══ Information given ══
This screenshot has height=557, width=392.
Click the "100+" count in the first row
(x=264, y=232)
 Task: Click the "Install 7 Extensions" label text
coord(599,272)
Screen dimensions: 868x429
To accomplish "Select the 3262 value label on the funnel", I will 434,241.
═══
══ Information given ══
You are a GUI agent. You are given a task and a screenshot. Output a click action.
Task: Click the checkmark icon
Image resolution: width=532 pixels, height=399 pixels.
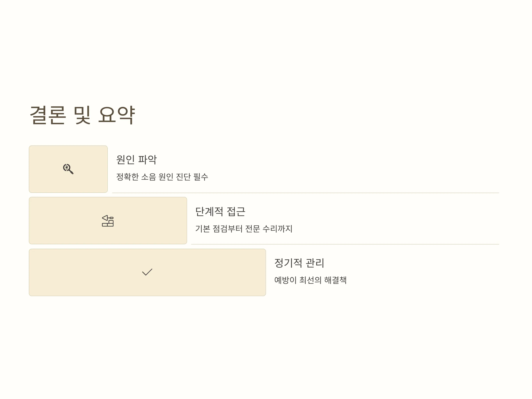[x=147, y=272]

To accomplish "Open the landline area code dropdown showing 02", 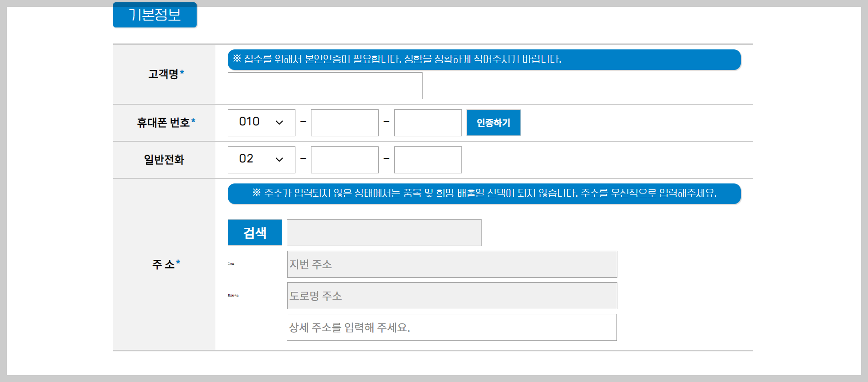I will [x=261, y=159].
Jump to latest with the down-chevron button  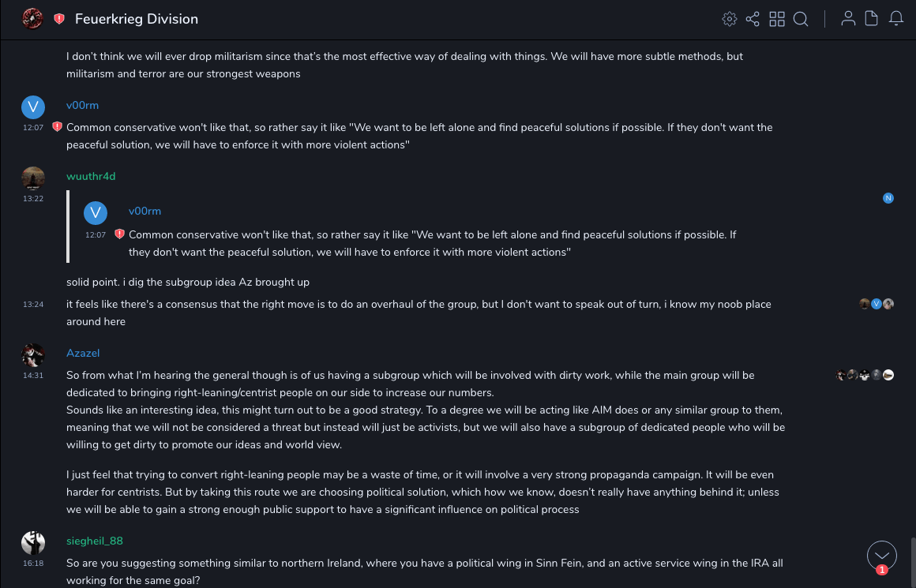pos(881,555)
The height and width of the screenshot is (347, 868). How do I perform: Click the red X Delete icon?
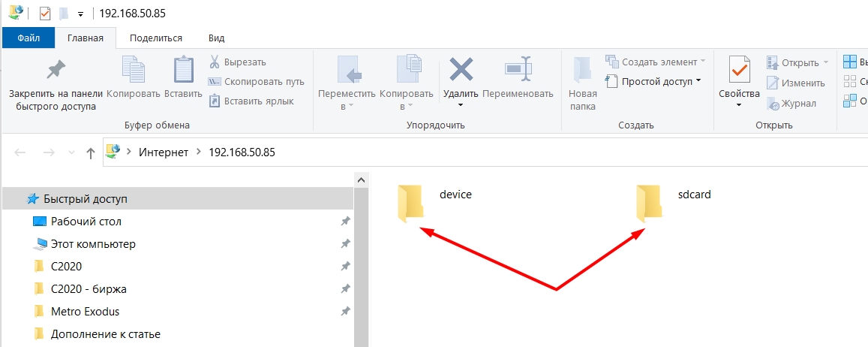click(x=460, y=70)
═══
══ Information given ══
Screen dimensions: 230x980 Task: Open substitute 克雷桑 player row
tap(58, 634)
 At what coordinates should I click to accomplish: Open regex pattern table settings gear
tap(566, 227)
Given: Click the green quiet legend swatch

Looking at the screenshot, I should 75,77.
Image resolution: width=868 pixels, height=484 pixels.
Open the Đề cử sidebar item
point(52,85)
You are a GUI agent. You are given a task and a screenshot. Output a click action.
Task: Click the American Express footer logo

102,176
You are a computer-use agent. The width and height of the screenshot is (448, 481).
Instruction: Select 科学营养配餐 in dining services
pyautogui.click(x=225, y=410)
═══
Work instruction. Of all the entries above, repeat only the lines from the line that has "Given: Click the green quiet legend swatch" to the line that has "You are a computer-use", both lines included, exactly.

Answer for this exercise.
Given: Click the green quiet legend swatch

Looking at the screenshot, I should 75,77.
Image resolution: width=868 pixels, height=484 pixels.
Open the Đề cử sidebar item
point(52,85)
You are a GUI agent. You are given a task and a screenshot. Output a click action.
Task: Click the American Express footer logo

102,176
You are a computer-use agent. The width and height of the screenshot is (448, 481).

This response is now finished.